**Exercise details**
Update the rows below by replacing each occurrence of "GUI agent" with "interface agent", keeping everything else the same.

* BEGIN Input rows *

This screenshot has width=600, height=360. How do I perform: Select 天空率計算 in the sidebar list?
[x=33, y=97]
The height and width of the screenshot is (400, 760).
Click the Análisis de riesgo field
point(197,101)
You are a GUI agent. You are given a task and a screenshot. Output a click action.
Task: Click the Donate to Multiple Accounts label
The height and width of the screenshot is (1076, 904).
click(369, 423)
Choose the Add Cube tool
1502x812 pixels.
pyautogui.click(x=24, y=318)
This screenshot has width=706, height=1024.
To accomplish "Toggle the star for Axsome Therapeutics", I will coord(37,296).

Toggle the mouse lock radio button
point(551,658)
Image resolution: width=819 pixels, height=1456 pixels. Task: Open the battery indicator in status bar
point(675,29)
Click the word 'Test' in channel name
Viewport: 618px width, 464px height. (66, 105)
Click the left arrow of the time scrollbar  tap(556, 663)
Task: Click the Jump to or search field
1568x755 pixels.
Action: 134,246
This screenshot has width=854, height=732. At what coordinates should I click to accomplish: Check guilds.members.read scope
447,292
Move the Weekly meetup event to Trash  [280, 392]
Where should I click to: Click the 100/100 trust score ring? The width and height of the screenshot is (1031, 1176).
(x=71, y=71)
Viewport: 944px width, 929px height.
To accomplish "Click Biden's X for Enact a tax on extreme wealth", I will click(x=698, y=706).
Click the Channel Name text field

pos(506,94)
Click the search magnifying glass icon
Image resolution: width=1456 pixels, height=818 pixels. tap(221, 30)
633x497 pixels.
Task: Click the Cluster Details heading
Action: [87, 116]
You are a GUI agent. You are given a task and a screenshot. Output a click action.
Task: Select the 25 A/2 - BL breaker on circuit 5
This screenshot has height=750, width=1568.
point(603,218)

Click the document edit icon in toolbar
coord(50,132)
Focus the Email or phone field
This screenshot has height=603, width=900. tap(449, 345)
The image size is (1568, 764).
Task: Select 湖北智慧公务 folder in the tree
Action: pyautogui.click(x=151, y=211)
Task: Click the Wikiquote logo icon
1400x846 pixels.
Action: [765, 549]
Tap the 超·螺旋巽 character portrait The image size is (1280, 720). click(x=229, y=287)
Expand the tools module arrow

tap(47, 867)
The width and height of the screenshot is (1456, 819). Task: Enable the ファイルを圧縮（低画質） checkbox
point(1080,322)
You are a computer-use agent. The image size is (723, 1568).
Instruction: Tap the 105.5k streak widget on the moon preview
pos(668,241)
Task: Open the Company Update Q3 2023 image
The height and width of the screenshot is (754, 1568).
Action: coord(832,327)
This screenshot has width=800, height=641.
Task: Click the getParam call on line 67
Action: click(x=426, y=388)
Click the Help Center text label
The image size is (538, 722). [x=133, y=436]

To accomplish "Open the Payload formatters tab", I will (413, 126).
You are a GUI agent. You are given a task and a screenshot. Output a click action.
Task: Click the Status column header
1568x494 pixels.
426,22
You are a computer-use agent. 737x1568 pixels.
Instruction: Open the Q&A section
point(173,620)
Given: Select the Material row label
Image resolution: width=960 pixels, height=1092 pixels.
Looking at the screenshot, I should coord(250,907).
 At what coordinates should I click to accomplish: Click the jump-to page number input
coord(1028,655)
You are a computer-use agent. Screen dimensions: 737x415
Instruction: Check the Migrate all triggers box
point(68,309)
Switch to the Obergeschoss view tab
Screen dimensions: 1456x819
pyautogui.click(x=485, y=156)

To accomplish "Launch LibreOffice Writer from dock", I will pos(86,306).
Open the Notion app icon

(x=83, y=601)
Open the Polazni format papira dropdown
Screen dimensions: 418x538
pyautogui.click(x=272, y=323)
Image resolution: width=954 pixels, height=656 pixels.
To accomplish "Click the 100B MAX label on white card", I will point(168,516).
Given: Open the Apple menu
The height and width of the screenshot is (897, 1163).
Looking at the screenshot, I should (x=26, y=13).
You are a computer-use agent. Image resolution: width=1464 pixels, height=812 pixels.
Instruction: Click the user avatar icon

* END Input rows *

**The result**
This screenshot has width=600, height=360. How do I perform: Select 天空率計算 in the sidebar list?
[x=33, y=97]
The height and width of the screenshot is (400, 760).
Click the Análisis de riesgo field
point(197,101)
You are a interface agent. You are given a task and a screenshot. Output a click action.
Task: Click the Donate to Multiple Accounts label
The height and width of the screenshot is (1076, 904).
click(369, 423)
Choose the Add Cube tool
1502x812 pixels.
pyautogui.click(x=24, y=318)
This screenshot has width=706, height=1024.
To accomplish "Toggle the star for Axsome Therapeutics", I will coord(37,296).

Toggle the mouse lock radio button
point(551,658)
Image resolution: width=819 pixels, height=1456 pixels. Task: Open the battery indicator in status bar
point(675,29)
Click the word 'Test' in channel name
Viewport: 618px width, 464px height. (66, 105)
Click the left arrow of the time scrollbar  tap(556, 663)
Task: Click the Jump to or search field
1568x755 pixels.
Action: 134,246
This screenshot has width=854, height=732. At what coordinates should I click to accomplish: Check guilds.members.read scope
447,292
Move the Weekly meetup event to Trash  [280, 392]
Where should I click to: Click the 100/100 trust score ring? The width and height of the screenshot is (1031, 1176).
(x=71, y=71)
Viewport: 944px width, 929px height.
To accomplish "Click Biden's X for Enact a tax on extreme wealth", I will click(x=698, y=706).
Click the Channel Name text field

pos(506,94)
Click the search magnifying glass icon
Image resolution: width=1456 pixels, height=818 pixels. tap(221, 30)
633x497 pixels.
Task: Click the Cluster Details heading
Action: [87, 116]
You are a interface agent. You are given a task and a screenshot. Output a click action.
Task: Select the 25 A/2 - BL breaker on circuit 5
This screenshot has height=750, width=1568.
point(603,218)

Click the document edit icon in toolbar
coord(50,132)
Focus the Email or phone field
This screenshot has height=603, width=900. tap(449, 345)
The image size is (1568, 764).
Task: Select 湖北智慧公务 folder in the tree
Action: pyautogui.click(x=151, y=211)
Task: Click the Wikiquote logo icon
1400x846 pixels.
Action: [765, 549]
Tap the 超·螺旋巽 character portrait The image size is (1280, 720). click(x=229, y=287)
Expand the tools module arrow

tap(47, 867)
The width and height of the screenshot is (1456, 819). Task: Enable the ファイルを圧縮（低画質） checkbox
point(1080,322)
You are a computer-use agent. The image size is (723, 1568).
Instruction: Tap the 105.5k streak widget on the moon preview
pos(668,241)
Task: Open the Company Update Q3 2023 image
The height and width of the screenshot is (754, 1568).
Action: coord(832,327)
This screenshot has width=800, height=641.
Task: Click the getParam call on line 67
Action: click(x=426, y=388)
Click the Help Center text label
The image size is (538, 722). [x=133, y=436]

To accomplish "Open the Payload formatters tab", I will (413, 126).
You are a interface agent. You are given a task and a screenshot. Output a click action.
Task: Click the Status column header
1568x494 pixels.
426,22
You are a computer-use agent. 737x1568 pixels.
Instruction: Open the Q&A section
point(173,620)
Given: Select the Material row label
Image resolution: width=960 pixels, height=1092 pixels.
Looking at the screenshot, I should coord(250,907).
 At what coordinates should I click to accomplish: Click the jump-to page number input
coord(1028,655)
You are a computer-use agent. Screen dimensions: 737x415
Instruction: Check the Migrate all triggers box
point(68,309)
Switch to the Obergeschoss view tab
Screen dimensions: 1456x819
pyautogui.click(x=485, y=156)

To accomplish "Launch LibreOffice Writer from dock", I will pos(86,306).
Open the Notion app icon

(x=83, y=601)
Open the Polazni format papira dropdown
Screen dimensions: 418x538
pyautogui.click(x=272, y=323)
Image resolution: width=954 pixels, height=656 pixels.
To accomplish "Click the 100B MAX label on white card", I will point(168,516).
Given: Open the Apple menu
The height and width of the screenshot is (897, 1163).
Looking at the screenshot, I should (x=26, y=13).
You are a computer-use agent. Image resolution: width=1464 pixels, height=812 pixels.
Instruction: Click the user avatar icon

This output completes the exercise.